Assignment:
Find every line in the records that holds the string "agent". Copy each one.

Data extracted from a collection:

┄┄┄┄┄┄

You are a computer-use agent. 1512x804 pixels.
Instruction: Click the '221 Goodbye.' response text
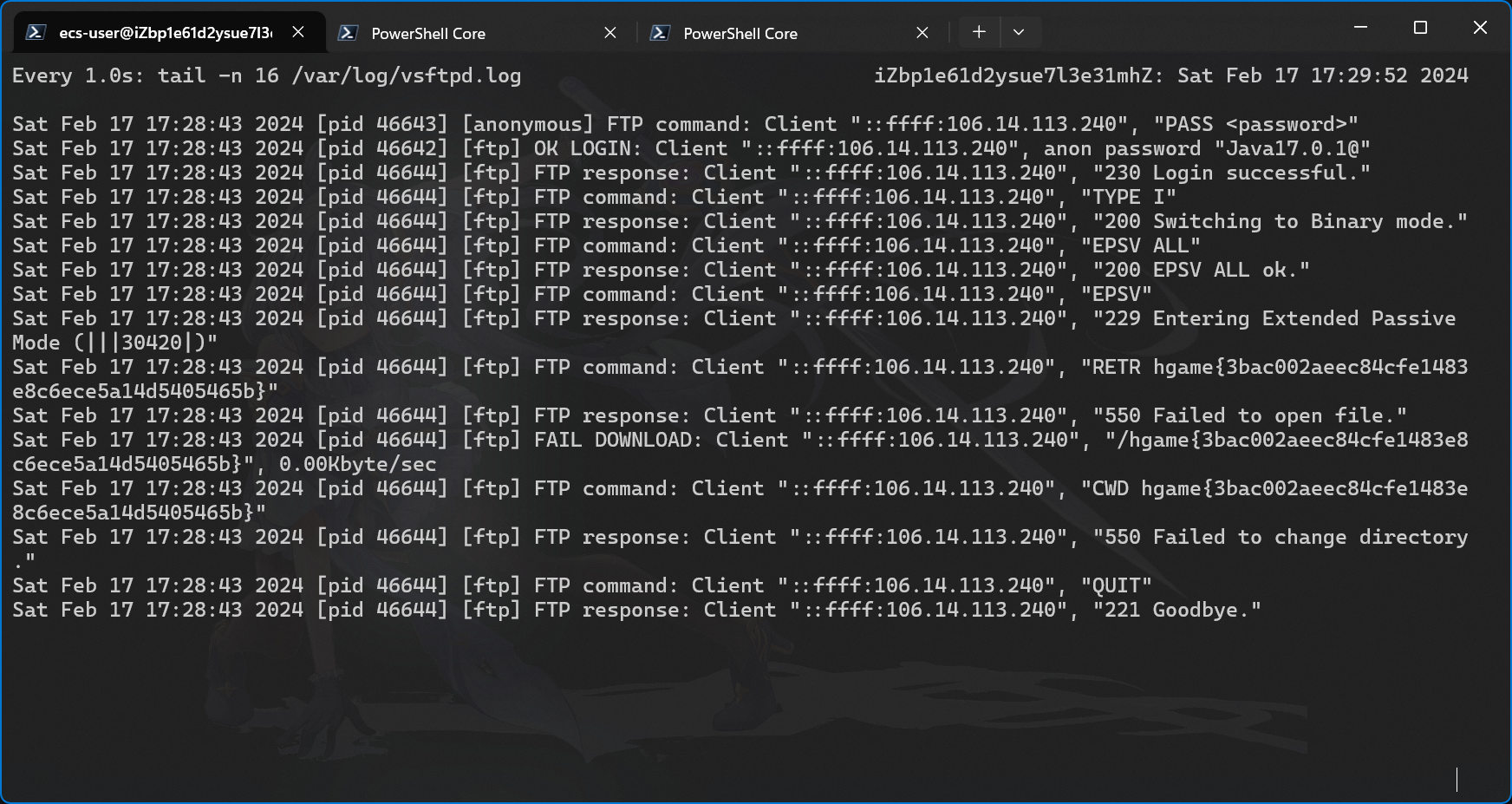coord(1176,610)
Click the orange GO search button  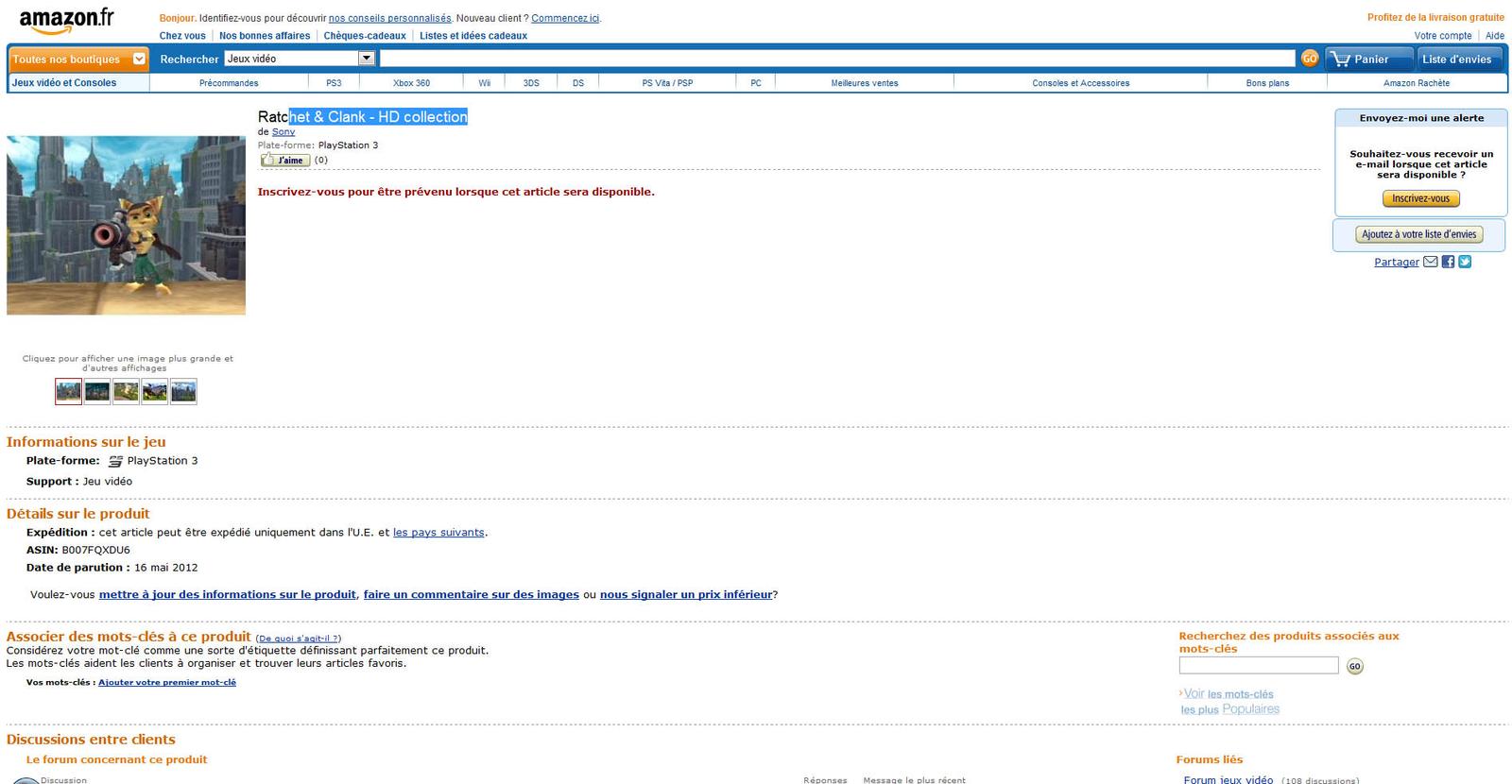1310,59
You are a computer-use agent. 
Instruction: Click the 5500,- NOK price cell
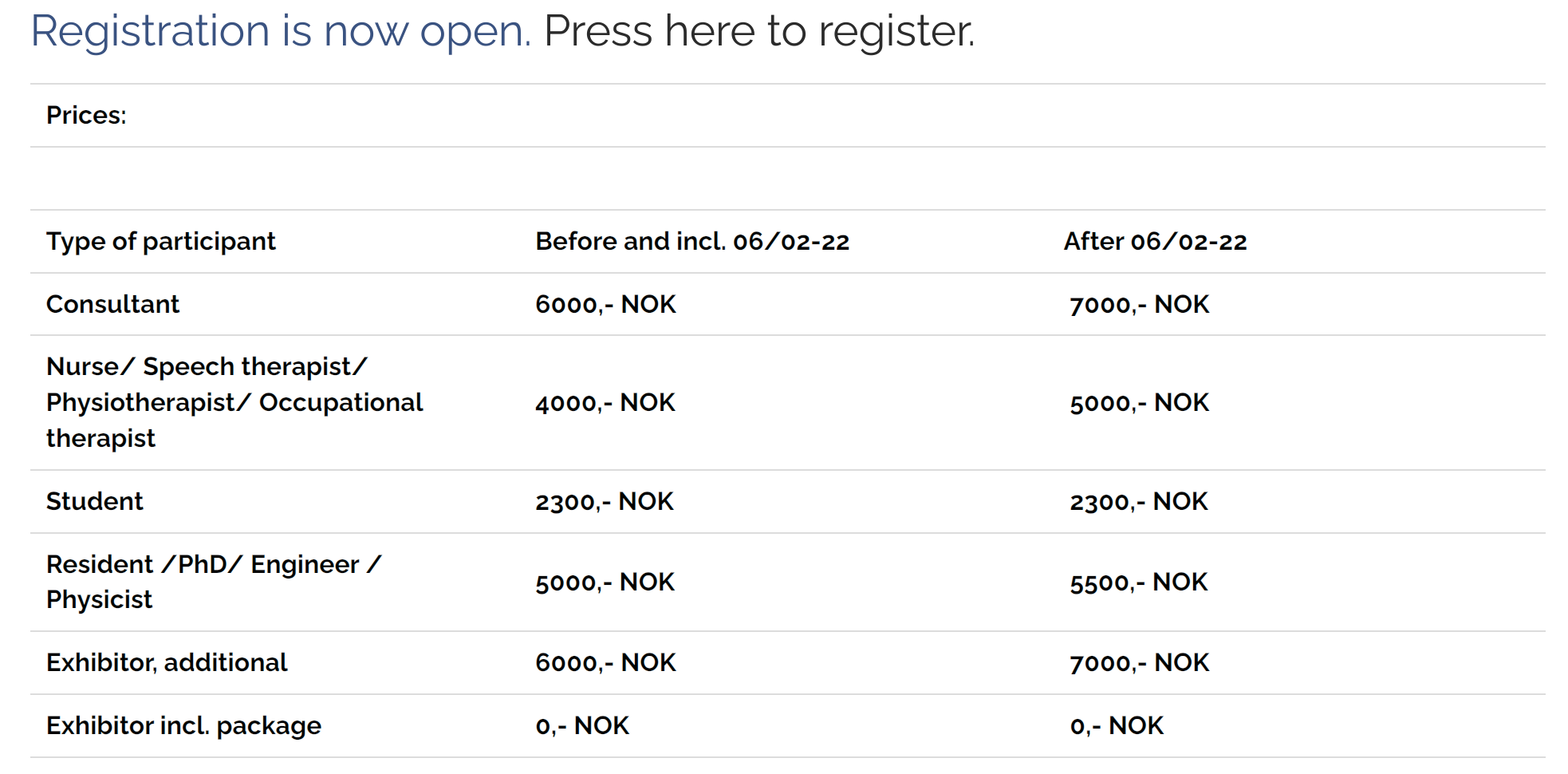click(1138, 582)
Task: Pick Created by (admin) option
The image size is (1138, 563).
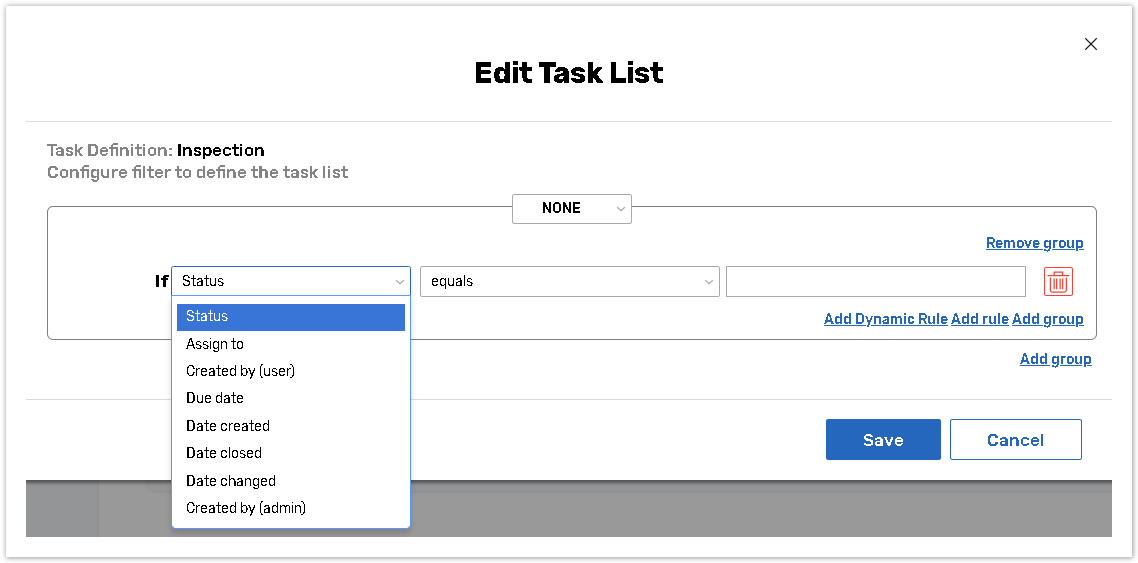Action: [246, 508]
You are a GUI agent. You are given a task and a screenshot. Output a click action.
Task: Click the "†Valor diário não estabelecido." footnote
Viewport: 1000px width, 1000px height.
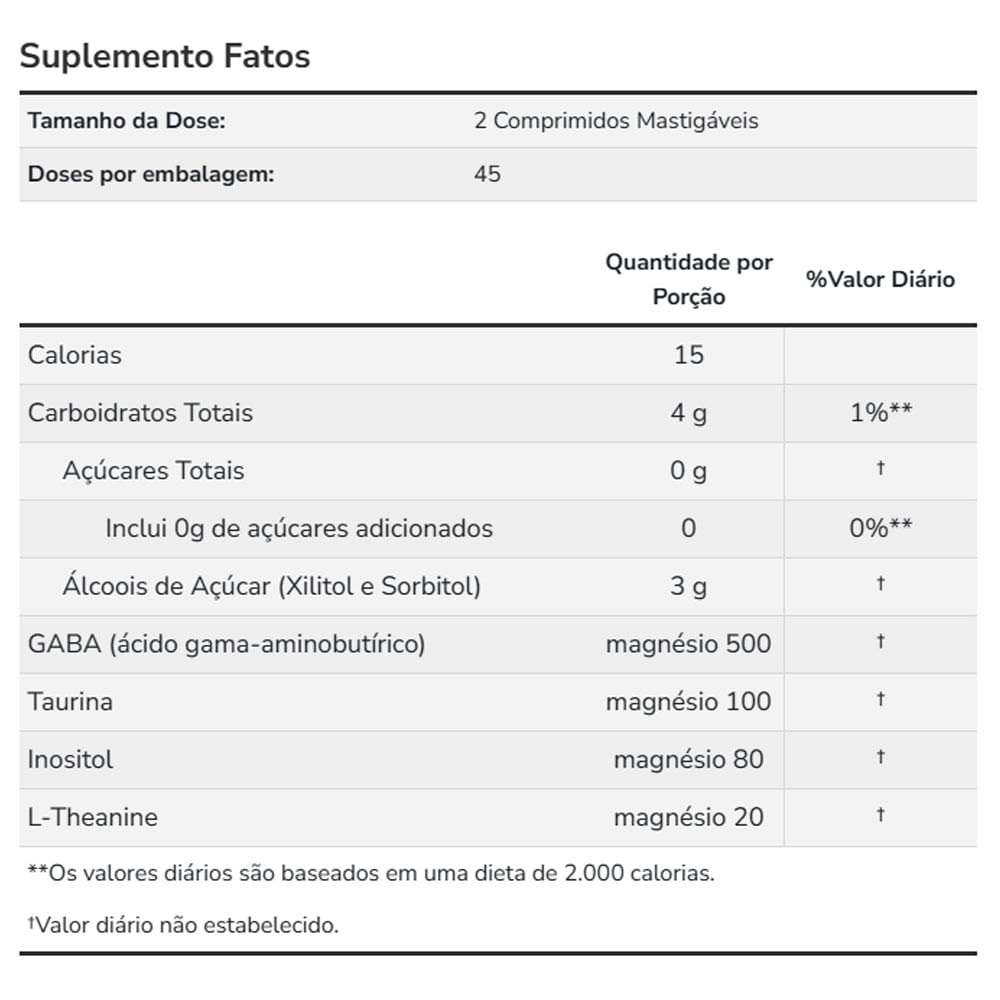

┄┄┄┄┄┄

Solved problem:
You are a computer-use agent. 1512x804 pixels.
You are a computer-use agent. 
You are a GUI agent. You are given a task and a screenshot. Output a click action.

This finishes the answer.